= Jeffrey Barrick =

21st-century American microbiologist

Jeffrey E. Barrick is a Professor in the Department of Molecular Biosciences at The University of Texas at Austin. His research uses the tools of genomics, synthetic biology, and molecular biology to study the evolution of microorganisms, including symbionts of insects. Since 2022, Barrick has directed the E. coli Long-Term Evolution Experiment (LTEE), which has been underway since 1988.

== Education and research ==
Barrick received his undergraduate degree in Chemistry from Caltech in 2001, and he did a Ph.D. in Biochemistry and Biophysics at Yale, working with Ronald Breaker on riboswitches and other regulatory RNA motifs in bacteria. Barrick then did postdoctoral research at Michigan State University, where he worked with Richard Lenski on the LTEE and led the first whole-genome sequencing and analysis of the evolved bacterial samples. An accompanying commentary notes that "The complexity of the relationship between tempo and mode of evolution at the genomic and organismal levels is the cause of some unease, and suggests that caution needs to be exercised in inferring mode of organismal evolution from rates of evolution evident in DNA."

==Academic career==
Barrick joined the faculty at UT Austin in 2011, becoming full professor in 2024. Since 2012, Barrick has been the faculty mentor for the iGEM synthetic biology student teams at UT Austin. As of August 2024, Barrick has published over 100 scientific papers and has an h-index of 54.

In discussing the LTEE's future in 2015, Lenski, the founding director, proposed that "each successive scientist responsible for the LTEE would, ideally, be young enough that he or she could direct the project for 25 years or so, but senior enough to have been promoted and tenured based on his or her independent achievements in a relevant field (evolutionary biology, genomics, microbiology, etc.)". In 2022, Barrick was named the second director of the LTEE, and the evolving lineages are now being propagated in his lab at UT Austin. In February 2025, he was elected as a Fellow of the American Academy of Microbiology.

== Research findings ==
Barrick has been a major contributor to the LTEE, including developing the breseq computational pipeline used to analyze whole-genome sequences from that project and other evolution experiments.

Barrick, Lenski, and colleagues identified mutations that allowed a seemingly inferior competitor to eventually prevail over a more-fit lineage in one LTEE population, demonstrating genetic differences in evolvability. Science writer Carl Zimmer compared the findings to a case of "Tortoise and Hare, in a Laboratory Flask". Barrick's team later identified mutations involved in the unexpected evolution of citrate utilization in another population.

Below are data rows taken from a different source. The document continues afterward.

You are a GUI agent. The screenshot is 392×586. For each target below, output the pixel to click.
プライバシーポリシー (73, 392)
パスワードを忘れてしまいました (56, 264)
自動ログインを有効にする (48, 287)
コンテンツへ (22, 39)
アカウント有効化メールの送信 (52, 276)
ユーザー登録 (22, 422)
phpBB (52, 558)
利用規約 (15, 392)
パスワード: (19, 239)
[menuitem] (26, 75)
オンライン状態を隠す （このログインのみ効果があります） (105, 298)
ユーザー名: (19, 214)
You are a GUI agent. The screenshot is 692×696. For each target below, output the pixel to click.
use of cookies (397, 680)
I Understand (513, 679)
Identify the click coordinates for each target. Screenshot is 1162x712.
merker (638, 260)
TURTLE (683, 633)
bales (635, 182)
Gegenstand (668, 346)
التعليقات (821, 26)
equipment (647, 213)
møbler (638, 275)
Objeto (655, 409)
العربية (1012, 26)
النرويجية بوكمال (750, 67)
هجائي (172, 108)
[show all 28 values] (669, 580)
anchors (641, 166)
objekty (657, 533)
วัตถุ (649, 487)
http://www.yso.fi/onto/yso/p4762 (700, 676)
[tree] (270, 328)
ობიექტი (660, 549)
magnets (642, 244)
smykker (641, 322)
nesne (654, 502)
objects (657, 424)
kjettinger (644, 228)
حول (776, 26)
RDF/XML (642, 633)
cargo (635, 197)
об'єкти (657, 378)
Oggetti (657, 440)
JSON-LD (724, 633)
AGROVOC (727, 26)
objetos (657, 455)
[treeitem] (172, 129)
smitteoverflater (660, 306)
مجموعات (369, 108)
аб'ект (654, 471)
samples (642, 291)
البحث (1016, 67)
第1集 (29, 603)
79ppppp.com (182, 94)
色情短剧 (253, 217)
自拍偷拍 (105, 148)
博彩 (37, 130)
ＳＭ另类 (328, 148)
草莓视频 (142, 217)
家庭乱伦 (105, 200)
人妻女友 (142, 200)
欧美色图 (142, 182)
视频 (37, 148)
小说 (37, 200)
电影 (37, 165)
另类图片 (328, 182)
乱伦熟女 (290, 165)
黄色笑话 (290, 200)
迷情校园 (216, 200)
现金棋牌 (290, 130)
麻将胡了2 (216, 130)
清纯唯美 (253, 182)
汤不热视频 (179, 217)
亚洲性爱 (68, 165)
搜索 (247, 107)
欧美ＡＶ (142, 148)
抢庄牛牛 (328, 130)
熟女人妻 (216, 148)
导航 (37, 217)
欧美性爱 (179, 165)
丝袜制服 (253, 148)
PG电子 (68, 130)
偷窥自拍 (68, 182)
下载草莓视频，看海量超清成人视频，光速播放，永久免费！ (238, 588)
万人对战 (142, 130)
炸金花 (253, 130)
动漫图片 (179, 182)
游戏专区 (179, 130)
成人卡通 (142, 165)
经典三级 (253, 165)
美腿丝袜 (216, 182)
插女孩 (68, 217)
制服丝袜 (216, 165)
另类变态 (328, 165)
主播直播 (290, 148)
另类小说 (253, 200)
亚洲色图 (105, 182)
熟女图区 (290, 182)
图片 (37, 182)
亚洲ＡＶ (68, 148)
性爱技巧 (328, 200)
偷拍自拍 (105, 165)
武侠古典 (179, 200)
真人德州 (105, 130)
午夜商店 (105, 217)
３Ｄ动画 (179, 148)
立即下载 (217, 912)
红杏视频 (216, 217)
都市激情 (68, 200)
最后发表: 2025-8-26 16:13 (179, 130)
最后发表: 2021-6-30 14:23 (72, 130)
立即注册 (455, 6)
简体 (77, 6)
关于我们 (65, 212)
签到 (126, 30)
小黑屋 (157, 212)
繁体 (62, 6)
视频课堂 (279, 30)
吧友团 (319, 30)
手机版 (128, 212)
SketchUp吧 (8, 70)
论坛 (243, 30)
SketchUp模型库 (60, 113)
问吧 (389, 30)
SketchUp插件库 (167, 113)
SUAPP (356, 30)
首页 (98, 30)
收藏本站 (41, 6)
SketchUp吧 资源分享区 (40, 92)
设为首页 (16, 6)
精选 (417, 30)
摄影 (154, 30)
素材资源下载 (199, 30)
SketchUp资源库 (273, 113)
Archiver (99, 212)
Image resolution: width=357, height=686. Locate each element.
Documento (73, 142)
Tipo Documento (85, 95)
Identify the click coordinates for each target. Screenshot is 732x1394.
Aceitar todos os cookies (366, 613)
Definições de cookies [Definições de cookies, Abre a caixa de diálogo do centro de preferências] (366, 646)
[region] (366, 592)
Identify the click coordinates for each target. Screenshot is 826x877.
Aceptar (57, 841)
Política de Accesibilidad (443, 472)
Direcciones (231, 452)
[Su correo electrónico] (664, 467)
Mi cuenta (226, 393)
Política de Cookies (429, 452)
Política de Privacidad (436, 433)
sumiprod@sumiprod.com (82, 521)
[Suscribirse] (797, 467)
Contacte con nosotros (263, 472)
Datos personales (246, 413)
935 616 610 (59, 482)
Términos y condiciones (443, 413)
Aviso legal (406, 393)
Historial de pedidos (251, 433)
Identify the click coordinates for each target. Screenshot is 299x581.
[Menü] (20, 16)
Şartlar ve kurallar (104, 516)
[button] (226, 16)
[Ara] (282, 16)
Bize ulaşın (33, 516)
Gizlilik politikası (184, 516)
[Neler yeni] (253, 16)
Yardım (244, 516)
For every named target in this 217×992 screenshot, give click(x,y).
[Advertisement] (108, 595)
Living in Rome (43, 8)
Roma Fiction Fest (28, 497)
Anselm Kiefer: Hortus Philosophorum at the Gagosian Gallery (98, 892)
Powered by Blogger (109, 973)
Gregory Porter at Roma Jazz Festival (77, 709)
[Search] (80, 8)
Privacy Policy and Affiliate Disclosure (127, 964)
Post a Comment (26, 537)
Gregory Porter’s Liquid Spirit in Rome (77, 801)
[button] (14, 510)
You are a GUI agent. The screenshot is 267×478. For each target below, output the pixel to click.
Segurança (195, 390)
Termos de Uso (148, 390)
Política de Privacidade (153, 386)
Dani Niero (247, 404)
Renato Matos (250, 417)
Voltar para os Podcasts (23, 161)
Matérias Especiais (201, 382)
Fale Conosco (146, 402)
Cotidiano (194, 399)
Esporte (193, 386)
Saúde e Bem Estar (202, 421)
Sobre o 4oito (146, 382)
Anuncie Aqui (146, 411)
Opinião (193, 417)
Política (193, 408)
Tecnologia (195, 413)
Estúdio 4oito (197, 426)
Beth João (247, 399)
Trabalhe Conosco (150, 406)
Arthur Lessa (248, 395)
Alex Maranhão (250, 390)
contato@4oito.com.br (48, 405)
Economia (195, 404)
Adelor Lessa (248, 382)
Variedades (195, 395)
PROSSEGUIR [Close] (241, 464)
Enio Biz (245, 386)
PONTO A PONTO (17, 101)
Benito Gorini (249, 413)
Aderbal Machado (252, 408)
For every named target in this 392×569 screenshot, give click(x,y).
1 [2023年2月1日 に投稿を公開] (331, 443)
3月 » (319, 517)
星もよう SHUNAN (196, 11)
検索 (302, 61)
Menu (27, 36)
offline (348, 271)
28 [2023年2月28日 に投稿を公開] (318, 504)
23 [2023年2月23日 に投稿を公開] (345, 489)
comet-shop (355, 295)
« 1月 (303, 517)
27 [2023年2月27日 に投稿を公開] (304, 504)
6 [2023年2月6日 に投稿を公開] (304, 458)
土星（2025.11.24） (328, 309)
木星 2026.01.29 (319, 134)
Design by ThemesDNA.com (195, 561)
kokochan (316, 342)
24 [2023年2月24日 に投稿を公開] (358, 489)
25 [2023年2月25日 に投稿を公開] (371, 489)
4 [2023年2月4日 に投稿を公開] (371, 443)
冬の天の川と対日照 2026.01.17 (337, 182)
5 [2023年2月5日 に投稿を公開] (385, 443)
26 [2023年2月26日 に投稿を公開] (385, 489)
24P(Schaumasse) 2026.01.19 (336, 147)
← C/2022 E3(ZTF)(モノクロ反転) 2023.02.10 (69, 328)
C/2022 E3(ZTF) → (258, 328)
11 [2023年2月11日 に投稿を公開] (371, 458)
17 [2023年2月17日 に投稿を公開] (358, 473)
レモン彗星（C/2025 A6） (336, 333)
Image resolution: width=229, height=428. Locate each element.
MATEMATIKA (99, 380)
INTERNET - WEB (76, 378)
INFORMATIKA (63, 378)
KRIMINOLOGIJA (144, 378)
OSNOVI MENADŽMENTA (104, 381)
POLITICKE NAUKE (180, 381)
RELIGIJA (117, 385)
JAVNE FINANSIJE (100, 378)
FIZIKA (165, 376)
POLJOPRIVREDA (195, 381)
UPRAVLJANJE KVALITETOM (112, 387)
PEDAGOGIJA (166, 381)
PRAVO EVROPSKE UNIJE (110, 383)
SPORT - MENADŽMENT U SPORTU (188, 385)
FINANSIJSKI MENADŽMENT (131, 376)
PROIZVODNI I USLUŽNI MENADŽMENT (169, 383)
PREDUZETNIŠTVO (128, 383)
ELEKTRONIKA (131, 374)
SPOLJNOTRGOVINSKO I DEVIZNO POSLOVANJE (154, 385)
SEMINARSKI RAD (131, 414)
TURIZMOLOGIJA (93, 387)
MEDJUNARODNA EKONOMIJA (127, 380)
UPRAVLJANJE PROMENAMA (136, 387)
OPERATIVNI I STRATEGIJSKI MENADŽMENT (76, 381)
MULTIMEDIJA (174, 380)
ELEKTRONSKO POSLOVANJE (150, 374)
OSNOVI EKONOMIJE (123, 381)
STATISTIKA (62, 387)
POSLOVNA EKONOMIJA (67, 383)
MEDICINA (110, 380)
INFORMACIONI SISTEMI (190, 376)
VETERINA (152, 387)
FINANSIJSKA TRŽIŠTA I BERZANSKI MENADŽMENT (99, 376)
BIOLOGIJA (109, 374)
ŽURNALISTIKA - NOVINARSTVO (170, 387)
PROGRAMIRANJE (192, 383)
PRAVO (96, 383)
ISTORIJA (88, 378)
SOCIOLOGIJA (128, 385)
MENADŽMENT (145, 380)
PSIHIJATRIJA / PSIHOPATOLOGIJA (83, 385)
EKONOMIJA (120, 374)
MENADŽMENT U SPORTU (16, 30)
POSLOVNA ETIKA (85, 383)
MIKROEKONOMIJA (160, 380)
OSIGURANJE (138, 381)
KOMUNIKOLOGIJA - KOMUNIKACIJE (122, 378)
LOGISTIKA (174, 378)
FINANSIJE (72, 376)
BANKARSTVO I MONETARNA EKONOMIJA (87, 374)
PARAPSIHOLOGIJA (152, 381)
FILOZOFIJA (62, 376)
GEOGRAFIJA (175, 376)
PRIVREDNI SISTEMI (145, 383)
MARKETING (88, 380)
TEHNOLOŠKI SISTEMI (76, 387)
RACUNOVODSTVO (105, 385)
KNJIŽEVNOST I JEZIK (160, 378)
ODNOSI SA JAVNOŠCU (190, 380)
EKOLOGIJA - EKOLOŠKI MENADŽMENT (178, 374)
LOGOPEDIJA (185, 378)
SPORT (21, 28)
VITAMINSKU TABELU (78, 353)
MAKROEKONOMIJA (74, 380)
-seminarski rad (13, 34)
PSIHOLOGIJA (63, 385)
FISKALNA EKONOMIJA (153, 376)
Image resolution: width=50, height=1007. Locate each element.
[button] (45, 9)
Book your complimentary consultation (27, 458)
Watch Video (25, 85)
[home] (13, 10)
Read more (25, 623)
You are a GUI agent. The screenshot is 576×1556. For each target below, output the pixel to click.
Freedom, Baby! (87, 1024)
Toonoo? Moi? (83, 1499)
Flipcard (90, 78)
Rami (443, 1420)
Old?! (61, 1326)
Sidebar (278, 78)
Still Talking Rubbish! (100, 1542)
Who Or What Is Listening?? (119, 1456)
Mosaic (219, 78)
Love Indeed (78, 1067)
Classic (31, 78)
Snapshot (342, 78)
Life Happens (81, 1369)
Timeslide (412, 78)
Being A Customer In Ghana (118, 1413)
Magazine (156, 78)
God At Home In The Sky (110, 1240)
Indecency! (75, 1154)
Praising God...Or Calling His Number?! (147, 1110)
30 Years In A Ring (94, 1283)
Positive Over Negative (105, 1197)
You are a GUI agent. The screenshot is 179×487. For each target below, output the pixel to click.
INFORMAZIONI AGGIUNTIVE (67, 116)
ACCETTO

Zimmer explained that "[Barrick] and his colleagues developed a new method of engineering bacteria in order to identify the mutations that were absolutely essential for full-blown citrate feeding." He went on to say, however, that the relevant mutations "were weirdly few". Barrick's team subsequently discovered that this approach had missed another important mutation involved in citrate use because a later mutation—one involved in refining the new function—overrode the earlier mutation's effect.

In 2015, Barrick was co-recipient of an outstanding-paper award from the Genetics Society of America for a paper on clonal interference and frequency-dependent selection in the LTEE. In 2024, Barrick and collaborators discovered possible instances of de novo gene birth, involving the generation of novel mRNA transcripts and proteins associated with nearby mutations.

For several years, Barrick has also worked with bacterial endosymbionts of honey bees and other arthropods, with the aim of modifying the symbionts for beneficial applications. In 2020, Barrick, Nancy Moran, and colleagues genetically modified Snodgrassella alvi, a bacterial species that lives in the gut of honey bees, so that it induces an RNAi-mediated defense against a parasitic mite that carries a virus that is a major threat to the bees. A commentator noted that this "approach may not only provide a solution to many of the honey bee's woes, it also offers a new functional genomic toolkit with which to dissect the molecular intricacies of honey bees and their societies".